We have $n$ points on the plane that non three are on a line.If $c_k$ denotes number of $k$ points that do not contain any point in a $k$-gon constructed by these points then prove that $\sum\limits_{k=3}^n (-1)^k c_k$ doesn't depend on how points are choosen in the plane and it only depends on the amount of $n$.

The answer wrote first prove $\sum\limits_{k=3}^n (-1)^k c_k=\sum\limits_{k=3}^n (-1)^k \binom{n}{k}$ but I can't do that.

• In what context are you encountering this? Do you know about Mobius functions of posets or Euler characteristics, etc?
– Pedro
Commented Nov 1, 2017 at 15:23
• @PedroTamaroff I know non of them. Commented Nov 1, 2017 at 16:05
• @zhoraster I've just tried to show $k$-gons that contain another point in them will be cancelled in the $R.H.S$ But I couldn't do that. Commented Nov 6, 2017 at 13:47
• Can you explain what is the meaning of $c_k$? The defintion is a little bit confusing. I dont really know what $c_k$ is. Commented Nov 8, 2017 at 14:46
• @Cuteboy Could it be just convex polygons that are being considered! In that case, $c_4$ would be zero.

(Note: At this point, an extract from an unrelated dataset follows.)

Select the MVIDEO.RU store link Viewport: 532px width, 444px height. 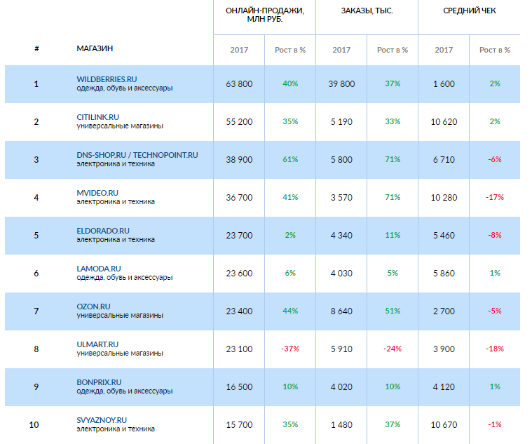97,193
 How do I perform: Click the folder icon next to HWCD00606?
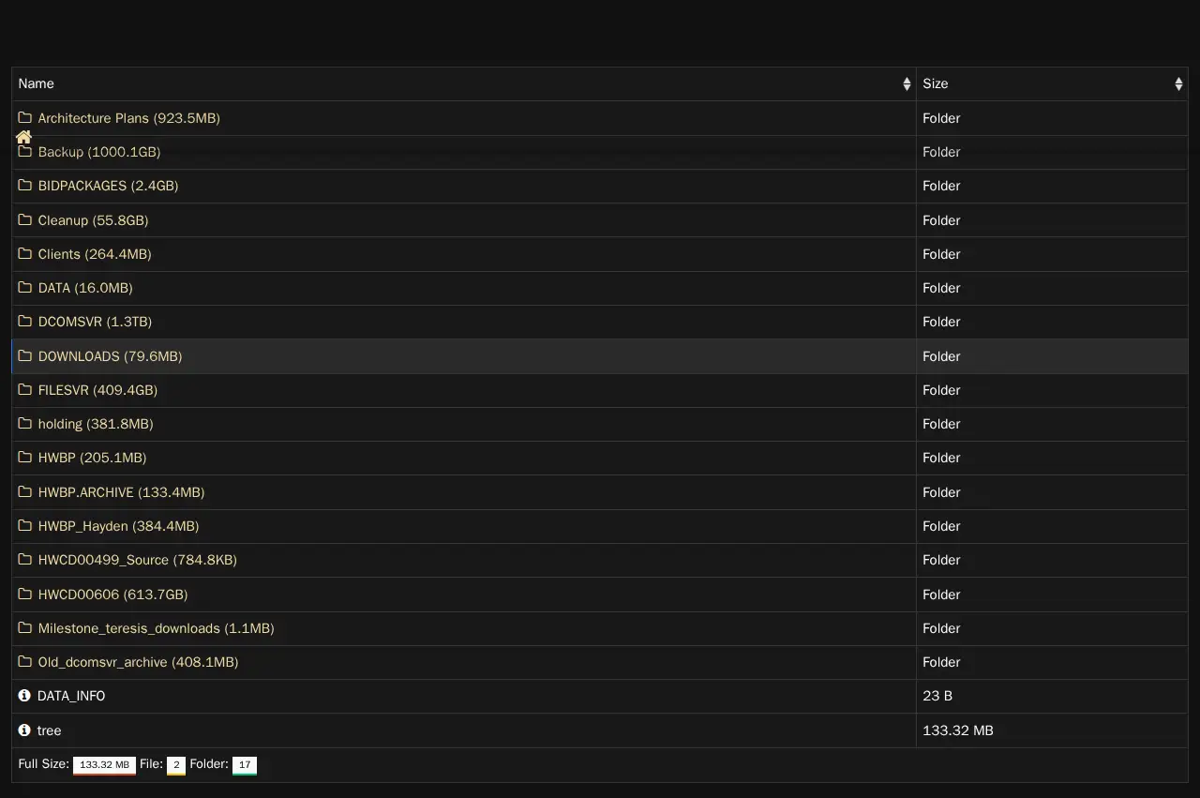[25, 594]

Commented Nov 8, 2017 at 18:13

I will interpret the problem as Peter Košinár suggested in the comments: that $c_k$ is the number of convex $k$-gons with vertices in the given points that don't contain any other given points inside.
Let's denote the given set of $n$ points by $M$. For any subset $X\subseteq M$ with at least three elements, its convex envelope (which I will denote $CE(X)$) is a convex polygon whose vertices are (some) elements of $M$. Let $C$ be the set of all convex polygons whose vertices are elements of $M$ (including those polygons which contains other points of $M$ inside). Then in the sum $$\sum\limits_{k=3}^n (-1)^k\binom{n}{k} = \sum\limits_{k=3}^n \sum\limits_{X: X\subseteq M, |X|=k} (-1)^k$$ we can group the subsets of $M$ by their convex envelopes and rewrite the sum as $$\sum\limits_{P\in C}\sum\limits_{k=3}^n\sum\limits_{X:X\subseteq M, |X|=k, CE(X) = P}(-1)^{k}.$$
Let $P\in C$ be an $l$-gon, and let it have $m$ elements of $M$ lying strictly inside. Then for a given $k$, exactly $\binom{m}{k-l}$ of $k$-element subsets $X$ of $M$ are such that $CE(X) = P$, since these are the subsets which contain all $l$ vertices of $P$ and $k-l$ of the points lying inside. So the inner double sum is $\sum\limits_{k=3}^n\sum\limits_{X:X\subseteq M, |X|=k, CE(X) = P}(-1)^{k} = \sum\limits_{k=3}^n (-1)^k \binom{m}{k-l} = (-1)^l \sum\limits_{i=0}^m (-1)^i\binom{m}{i}$, which is equal to $(-1)^l$ if $m=0$ and $0$ otherwise. So the total sum is equal to $\sum\limits_{l=3}^n (-1)^lc_l$.
For example, for $n=5$, consider the points $(0,0)$, $(6,0)$, $(2,1)$, $(4,1)$, $(3,2)$ in the plane. Then these points span $7$ triangles not enclosing any points, $3$ quadrilaterals not enclosing any points, and one pentagon, that is not convex. Thus $c_3=7$, $c_4=3$, $c_5=1$, so the formula for these $5$ points is $-7+3-1=-5$.
But if we consider instead a regular pentagon, then $c_3=10$, $c_4=5$, $c_5=1$, so the formula will be $-10+5-1=-6$. So for these two arrangements, the formulae do not agree.